Another genetic condition?
Ella’s first few months were full of twists and turns. At one week old, she was diagnosed with a second genetic condition—PKU, a metabolic disorder that requires a special diet. “The chance that Carrie and I are both carriers of two rare genetic mutations is billions to one,”says Mike.
Carrie and Mike tried to find the bright spots in the situation. PKU is not life-threatening and managed with rigid diet restrictions. Though GACI is often fatal, Ella’s doctors had diagnosed the condition very early, before it had time to irreparably damage her tiny system.

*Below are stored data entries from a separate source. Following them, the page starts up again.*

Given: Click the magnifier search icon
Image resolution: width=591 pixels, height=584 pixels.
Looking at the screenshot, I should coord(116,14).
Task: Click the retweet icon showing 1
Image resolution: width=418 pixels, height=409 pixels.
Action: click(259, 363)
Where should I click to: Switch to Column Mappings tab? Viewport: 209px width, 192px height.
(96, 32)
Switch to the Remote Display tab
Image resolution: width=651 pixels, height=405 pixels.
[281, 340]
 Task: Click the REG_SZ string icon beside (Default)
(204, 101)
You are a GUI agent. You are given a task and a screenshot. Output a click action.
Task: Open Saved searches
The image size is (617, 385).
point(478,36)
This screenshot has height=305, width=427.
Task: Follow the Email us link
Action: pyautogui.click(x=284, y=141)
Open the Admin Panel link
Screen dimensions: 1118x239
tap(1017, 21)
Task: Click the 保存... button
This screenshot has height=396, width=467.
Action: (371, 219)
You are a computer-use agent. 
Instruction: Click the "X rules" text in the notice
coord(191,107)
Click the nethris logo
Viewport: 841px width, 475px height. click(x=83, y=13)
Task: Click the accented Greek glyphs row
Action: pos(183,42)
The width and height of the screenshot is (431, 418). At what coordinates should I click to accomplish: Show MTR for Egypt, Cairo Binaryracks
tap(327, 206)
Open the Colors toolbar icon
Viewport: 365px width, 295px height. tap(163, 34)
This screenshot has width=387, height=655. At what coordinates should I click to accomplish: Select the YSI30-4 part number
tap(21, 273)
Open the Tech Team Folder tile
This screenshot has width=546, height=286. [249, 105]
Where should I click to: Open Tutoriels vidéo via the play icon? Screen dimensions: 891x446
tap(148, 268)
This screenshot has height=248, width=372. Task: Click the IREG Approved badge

In some ways, Ella was a typical newborn. “She’s cute and pink and smiles when she poops,” says Mike. And unlike many preemies, she didn’t have a lot of tubes or wires, so Carrie and Mike, along with legions of NICU nurses, could hold her.
Treating Ella’s GACI meant feeding her high doses of two very powerful medicines that needed to be slowly introduced to her system. Doctors closely monitored Ella for side effects and ordered regular x-rays to see if the calcium deposits in her arteries were receding.
Then Ella surprised everyone and developed necrotizing enterocolitis (NEC), a serious intestinal infection. Ella’s doctors had to shift gears; they couldn’t focus on the GACI because babies with NEC cannot be fed or receive medication orally. They treated the NEC with a two-week course of IV antibiotics, hoping that Ella could avoid surgery.
The treatment worked, and two weeks later doctors re-started Ella on the GACI treatment. Over the next several weeks, Ella continued to simultaneously flummox and charm her parents and caregivers. She developed mysterious digestive issues, acid reflux and calcifications in her hip joint. She also smiled at them, captivating everyone with her big, blue eyes.
Despite the setbacks, Ella grew steadily, surpassing the 7 lb. mark in July. Then in early August, Jamie showed Carrie and Mike two x-rays, one from July 5 and the second from August 5. “The reduction in the amount of calcium between the two x-rays was so stark that even I could read the data with the same clarity as a 20-year radiologist,” says Mike.
The doctor gave Carrie and Mike the news every NICU parent longs to hear—Ella was going home.
For the last three years, Ella, Carrie and Mike have been home in Amesbury, Mass. They make regular trips to Boston Children’s to see Ella’s slew of specialists, who keep an eye on her arteries to make sure that GACI does not wreak havoc on her body and to help Mike and Carrie manage Ella’s PKU.
Ella, who has ongoing issues with hip mobility, has her own ideas about what to do during a hospital visit. After a recent appointment, the family returned to the NICU.
“Ella wanted to have a running race with me down the hallway. She said, ‘Ready, set, go!’ And we ran racing each other down the hallway together! She obviously won and was so proud of herself. She wanted to do it again and again until I was tired. It filled my heart with joy being able to run next to the sweet girl I helped save. Not only did we save her life, we (the medical team and her parents) made sure that her life would be happy and healthy,” says Jamie.